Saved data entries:
==============================
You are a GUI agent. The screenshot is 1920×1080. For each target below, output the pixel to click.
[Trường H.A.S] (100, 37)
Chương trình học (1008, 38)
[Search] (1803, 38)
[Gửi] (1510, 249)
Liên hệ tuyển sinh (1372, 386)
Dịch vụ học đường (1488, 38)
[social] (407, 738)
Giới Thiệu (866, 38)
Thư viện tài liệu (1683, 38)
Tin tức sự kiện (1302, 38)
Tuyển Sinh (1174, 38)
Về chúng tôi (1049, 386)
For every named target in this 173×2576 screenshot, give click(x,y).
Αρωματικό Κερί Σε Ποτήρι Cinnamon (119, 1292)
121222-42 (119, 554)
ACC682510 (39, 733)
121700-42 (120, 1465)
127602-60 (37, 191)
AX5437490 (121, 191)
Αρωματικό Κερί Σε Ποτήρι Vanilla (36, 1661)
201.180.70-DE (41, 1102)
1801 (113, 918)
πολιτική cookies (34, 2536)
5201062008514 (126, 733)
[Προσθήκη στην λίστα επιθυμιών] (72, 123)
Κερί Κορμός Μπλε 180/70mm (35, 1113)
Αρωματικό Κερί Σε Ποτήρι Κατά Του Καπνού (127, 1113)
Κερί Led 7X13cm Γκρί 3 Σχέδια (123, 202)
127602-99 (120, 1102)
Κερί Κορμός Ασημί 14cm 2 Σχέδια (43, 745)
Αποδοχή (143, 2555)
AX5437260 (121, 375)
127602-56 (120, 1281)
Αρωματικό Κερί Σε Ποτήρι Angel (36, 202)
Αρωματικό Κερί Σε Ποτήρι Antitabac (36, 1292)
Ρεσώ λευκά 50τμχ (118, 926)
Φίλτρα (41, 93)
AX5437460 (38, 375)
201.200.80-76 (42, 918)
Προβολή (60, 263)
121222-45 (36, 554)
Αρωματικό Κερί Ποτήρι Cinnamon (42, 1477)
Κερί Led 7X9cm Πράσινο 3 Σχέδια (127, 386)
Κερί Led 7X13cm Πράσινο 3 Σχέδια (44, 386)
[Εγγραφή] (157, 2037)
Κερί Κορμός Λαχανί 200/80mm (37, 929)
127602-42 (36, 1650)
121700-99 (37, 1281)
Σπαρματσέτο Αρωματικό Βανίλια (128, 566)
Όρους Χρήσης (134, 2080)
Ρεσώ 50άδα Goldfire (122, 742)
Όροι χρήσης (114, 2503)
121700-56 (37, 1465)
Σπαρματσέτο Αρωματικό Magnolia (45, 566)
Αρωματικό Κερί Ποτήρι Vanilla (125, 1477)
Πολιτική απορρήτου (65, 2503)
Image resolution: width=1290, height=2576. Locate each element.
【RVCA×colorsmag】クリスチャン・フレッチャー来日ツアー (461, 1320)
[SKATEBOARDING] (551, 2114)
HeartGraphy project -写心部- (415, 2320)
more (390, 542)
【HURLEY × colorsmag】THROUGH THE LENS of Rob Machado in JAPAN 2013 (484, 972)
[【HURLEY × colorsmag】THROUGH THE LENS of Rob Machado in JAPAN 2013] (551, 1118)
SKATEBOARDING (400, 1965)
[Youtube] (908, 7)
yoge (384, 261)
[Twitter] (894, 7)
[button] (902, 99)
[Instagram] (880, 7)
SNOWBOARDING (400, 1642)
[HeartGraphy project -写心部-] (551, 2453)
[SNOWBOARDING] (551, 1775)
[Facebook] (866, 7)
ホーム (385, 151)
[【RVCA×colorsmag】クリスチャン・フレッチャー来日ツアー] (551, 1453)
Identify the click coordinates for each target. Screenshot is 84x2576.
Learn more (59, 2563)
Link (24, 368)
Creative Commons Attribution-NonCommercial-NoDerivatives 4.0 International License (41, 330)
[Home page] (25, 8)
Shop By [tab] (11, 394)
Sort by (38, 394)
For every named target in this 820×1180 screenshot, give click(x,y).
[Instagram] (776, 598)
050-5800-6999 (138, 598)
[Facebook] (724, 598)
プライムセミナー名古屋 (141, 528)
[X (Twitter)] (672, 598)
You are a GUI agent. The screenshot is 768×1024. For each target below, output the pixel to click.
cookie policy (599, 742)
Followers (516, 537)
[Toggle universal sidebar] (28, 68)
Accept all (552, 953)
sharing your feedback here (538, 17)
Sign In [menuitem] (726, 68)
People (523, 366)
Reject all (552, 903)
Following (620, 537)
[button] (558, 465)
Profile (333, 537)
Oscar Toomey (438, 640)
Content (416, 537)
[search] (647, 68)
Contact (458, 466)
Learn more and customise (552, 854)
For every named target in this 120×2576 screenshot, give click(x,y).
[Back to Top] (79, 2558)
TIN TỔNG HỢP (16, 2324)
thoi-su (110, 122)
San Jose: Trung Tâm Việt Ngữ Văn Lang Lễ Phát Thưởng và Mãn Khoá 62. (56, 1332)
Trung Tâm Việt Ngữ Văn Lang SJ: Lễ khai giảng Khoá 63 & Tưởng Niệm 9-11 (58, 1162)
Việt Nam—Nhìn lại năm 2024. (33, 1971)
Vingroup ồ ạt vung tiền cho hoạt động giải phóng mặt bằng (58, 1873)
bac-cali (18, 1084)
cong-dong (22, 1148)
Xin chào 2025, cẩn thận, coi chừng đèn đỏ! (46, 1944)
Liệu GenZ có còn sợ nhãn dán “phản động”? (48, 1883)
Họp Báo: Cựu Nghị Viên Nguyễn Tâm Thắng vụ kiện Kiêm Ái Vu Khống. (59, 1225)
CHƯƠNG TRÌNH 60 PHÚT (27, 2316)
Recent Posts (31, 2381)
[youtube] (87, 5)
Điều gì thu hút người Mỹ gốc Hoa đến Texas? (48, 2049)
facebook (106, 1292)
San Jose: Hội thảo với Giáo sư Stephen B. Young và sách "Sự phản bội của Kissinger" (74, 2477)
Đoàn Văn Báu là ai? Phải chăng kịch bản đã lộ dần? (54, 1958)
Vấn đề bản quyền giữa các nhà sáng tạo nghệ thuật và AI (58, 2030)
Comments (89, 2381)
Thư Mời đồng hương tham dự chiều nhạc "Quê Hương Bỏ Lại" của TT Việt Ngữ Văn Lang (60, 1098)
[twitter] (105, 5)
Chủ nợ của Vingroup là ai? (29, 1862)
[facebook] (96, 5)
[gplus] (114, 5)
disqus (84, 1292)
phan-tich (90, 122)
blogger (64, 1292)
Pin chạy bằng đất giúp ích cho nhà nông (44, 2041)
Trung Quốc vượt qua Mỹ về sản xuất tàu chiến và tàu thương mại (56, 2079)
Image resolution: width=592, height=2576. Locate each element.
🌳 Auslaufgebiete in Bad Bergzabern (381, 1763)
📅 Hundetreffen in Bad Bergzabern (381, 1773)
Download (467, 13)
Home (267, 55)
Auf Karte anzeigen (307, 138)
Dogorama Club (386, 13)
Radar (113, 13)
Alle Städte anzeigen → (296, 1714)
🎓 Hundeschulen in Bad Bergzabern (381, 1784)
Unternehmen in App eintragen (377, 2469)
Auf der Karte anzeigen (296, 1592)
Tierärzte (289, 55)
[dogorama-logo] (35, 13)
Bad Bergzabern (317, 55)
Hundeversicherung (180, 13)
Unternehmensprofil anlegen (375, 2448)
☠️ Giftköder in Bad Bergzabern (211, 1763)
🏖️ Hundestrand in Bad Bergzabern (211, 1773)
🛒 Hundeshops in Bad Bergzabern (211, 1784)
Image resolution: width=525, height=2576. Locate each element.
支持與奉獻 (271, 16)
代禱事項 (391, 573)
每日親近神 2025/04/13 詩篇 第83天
==============================
This exercise requires the entries above to be restated exactly.

Response area —
You are a GUI agent. The screenshot is 1920×1080. For each target below, output the pixel to click.
[Trường H.A.S] (100, 37)
Chương trình học (1008, 38)
[Search] (1803, 38)
[Gửi] (1510, 249)
Liên hệ tuyển sinh (1372, 386)
Dịch vụ học đường (1488, 38)
[social] (407, 738)
Giới Thiệu (866, 38)
Thư viện tài liệu (1683, 38)
Tin tức sự kiện (1302, 38)
Tuyển Sinh (1174, 38)
Về chúng tôi (1049, 386)
For every named target in this 173×2576 screenshot, give click(x,y).
Αρωματικό Κερί Σε Ποτήρι Cinnamon (119, 1292)
121222-42 (119, 554)
ACC682510 (39, 733)
121700-42 (120, 1465)
127602-60 (37, 191)
AX5437490 (121, 191)
Αρωματικό Κερί Σε Ποτήρι Vanilla (36, 1661)
201.180.70-DE (41, 1102)
1801 (113, 918)
πολιτική cookies (34, 2536)
5201062008514 (126, 733)
[Προσθήκη στην λίστα επιθυμιών] (72, 123)
Κερί Κορμός Μπλε 180/70mm (35, 1113)
Αρωματικό Κερί Σε Ποτήρι Κατά Του Καπνού (127, 1113)
Κερί Led 7X13cm Γκρί 3 Σχέδια (123, 202)
127602-99 (120, 1102)
Κερί Κορμός Ασημί 14cm 2 Σχέδια (43, 745)
Αποδοχή (143, 2555)
AX5437260 (121, 375)
127602-56 (120, 1281)
Αρωματικό Κερί Σε Ποτήρι Angel (36, 202)
Αρωματικό Κερί Σε Ποτήρι Antitabac (36, 1292)
Ρεσώ λευκά 50τμχ (118, 926)
Φίλτρα (41, 93)
AX5437460 (38, 375)
201.200.80-76 (42, 918)
Προβολή (60, 263)
121222-45 (36, 554)
Αρωματικό Κερί Ποτήρι Cinnamon (42, 1477)
Κερί Led 7X9cm Πράσινο 3 Σχέδια (127, 386)
Κερί Led 7X13cm Πράσινο 3 Σχέδια (44, 386)
[Εγγραφή] (157, 2037)
Κερί Κορμός Λαχανί 200/80mm (37, 929)
127602-42 (36, 1650)
121700-99 (37, 1281)
Σπαρματσέτο Αρωματικό Βανίλια (128, 566)
Όρους Χρήσης (134, 2080)
Ρεσώ 50άδα Goldfire (122, 742)
Όροι χρήσης (114, 2503)
121700-56 (37, 1465)
Σπαρματσέτο Αρωματικό Magnolia (45, 566)
Αρωματικό Κερί Ποτήρι Vanilla (125, 1477)
Πολιτική απορρήτου (65, 2503)
Image resolution: width=1290, height=2576. Locate each element.
【RVCA×colorsmag】クリスチャン・フレッチャー来日ツアー (461, 1320)
[SKATEBOARDING] (551, 2114)
HeartGraphy project -写心部- (415, 2320)
more (390, 542)
【HURLEY × colorsmag】THROUGH THE LENS of Rob Machado in JAPAN 2013 (484, 972)
[【HURLEY × colorsmag】THROUGH THE LENS of Rob Machado in JAPAN 2013] (551, 1118)
SKATEBOARDING (400, 1965)
[Youtube] (908, 7)
yoge (384, 261)
[Twitter] (894, 7)
[button] (902, 99)
[Instagram] (880, 7)
SNOWBOARDING (400, 1642)
[HeartGraphy project -写心部-] (551, 2453)
[SNOWBOARDING] (551, 1775)
[Facebook] (866, 7)
ホーム (385, 151)
[【RVCA×colorsmag】クリスチャン・フレッチャー来日ツアー] (551, 1453)
Identify the click coordinates for each target. Screenshot is 84x2576.
Learn more (59, 2563)
Link (24, 368)
Creative Commons Attribution-NonCommercial-NoDerivatives 4.0 International License (41, 330)
[Home page] (25, 8)
Shop By [tab] (11, 394)
Sort by (38, 394)
For every named target in this 820×1180 screenshot, give click(x,y).
[Instagram] (776, 598)
050-5800-6999 (138, 598)
[Facebook] (724, 598)
プライムセミナー名古屋 (141, 528)
[X (Twitter)] (672, 598)
You are a GUI agent. The screenshot is 768×1024. For each target below, output the pixel to click.
cookie policy (599, 742)
Followers (516, 537)
[Toggle universal sidebar] (28, 68)
Accept all (552, 953)
sharing your feedback here (538, 17)
Sign In [menuitem] (726, 68)
People (523, 366)
Reject all (552, 903)
Following (620, 537)
[button] (558, 465)
Profile (333, 537)
Oscar Toomey (438, 640)
Content (416, 537)
[search] (647, 68)
Contact (458, 466)
Learn more and customise (552, 854)
For every named target in this 120×2576 screenshot, give click(x,y).
[Back to Top] (79, 2558)
TIN TỔNG HỢP (16, 2324)
thoi-su (110, 122)
San Jose: Trung Tâm Việt Ngữ Văn Lang Lễ Phát Thưởng và Mãn Khoá 62. (56, 1332)
Trung Tâm Việt Ngữ Văn Lang SJ: Lễ khai giảng Khoá 63 & Tưởng Niệm 9-11 (58, 1162)
Việt Nam—Nhìn lại năm 2024. (33, 1971)
Vingroup ồ ạt vung tiền cho hoạt động giải phóng mặt bằng (58, 1873)
bac-cali (18, 1084)
cong-dong (22, 1148)
Xin chào 2025, cẩn thận, coi chừng đèn đỏ! (46, 1944)
Liệu GenZ có còn sợ nhãn dán “phản động”? (48, 1883)
Họp Báo: Cựu Nghị Viên Nguyễn Tâm Thắng vụ kiện Kiêm Ái Vu Khống. (59, 1225)
CHƯƠNG TRÌNH 60 PHÚT (27, 2316)
Recent Posts (31, 2381)
[youtube] (87, 5)
Điều gì thu hút người Mỹ gốc Hoa đến Texas? (48, 2049)
facebook (106, 1292)
San Jose: Hội thảo với Giáo sư Stephen B. Young và sách "Sự phản bội của Kissinger" (74, 2477)
Đoàn Văn Báu là ai? Phải chăng kịch bản đã lộ dần? (54, 1958)
Vấn đề bản quyền giữa các nhà sáng tạo nghệ thuật và AI (58, 2030)
Comments (89, 2381)
Thư Mời đồng hương tham dự chiều nhạc "Quê Hương Bỏ Lại" của TT Việt Ngữ Văn Lang (60, 1098)
[twitter] (105, 5)
Chủ nợ của Vingroup là ai? (29, 1862)
[facebook] (96, 5)
[gplus] (114, 5)
disqus (84, 1292)
phan-tich (90, 122)
blogger (64, 1292)
Pin chạy bằng đất giúp ích cho nhà nông (44, 2041)
Trung Quốc vượt qua Mỹ về sản xuất tàu chiến và tàu thương mại (56, 2079)
Image resolution: width=592, height=2576. Locate each element.
🌳 Auslaufgebiete in Bad Bergzabern (381, 1763)
📅 Hundetreffen in Bad Bergzabern (381, 1773)
Download (467, 13)
Home (267, 55)
Auf Karte anzeigen (307, 138)
Dogorama Club (386, 13)
Radar (113, 13)
Alle Städte anzeigen → (296, 1714)
🎓 Hundeschulen in Bad Bergzabern (381, 1784)
Unternehmen in App eintragen (377, 2469)
Auf der Karte anzeigen (296, 1592)
Tierärzte (289, 55)
[dogorama-logo] (35, 13)
Bad Bergzabern (317, 55)
Hundeversicherung (180, 13)
Unternehmensprofil anlegen (375, 2448)
☠️ Giftköder in Bad Bergzabern (211, 1763)
🏖️ Hundestrand in Bad Bergzabern (211, 1773)
🛒 Hundeshops in Bad Bergzabern (211, 1784)
Image resolution: width=525, height=2576. Locate each element.
支持與奉獻 (271, 16)
代禱事項 (391, 573)
每日親近神 2025/04/13 詩篇 第83天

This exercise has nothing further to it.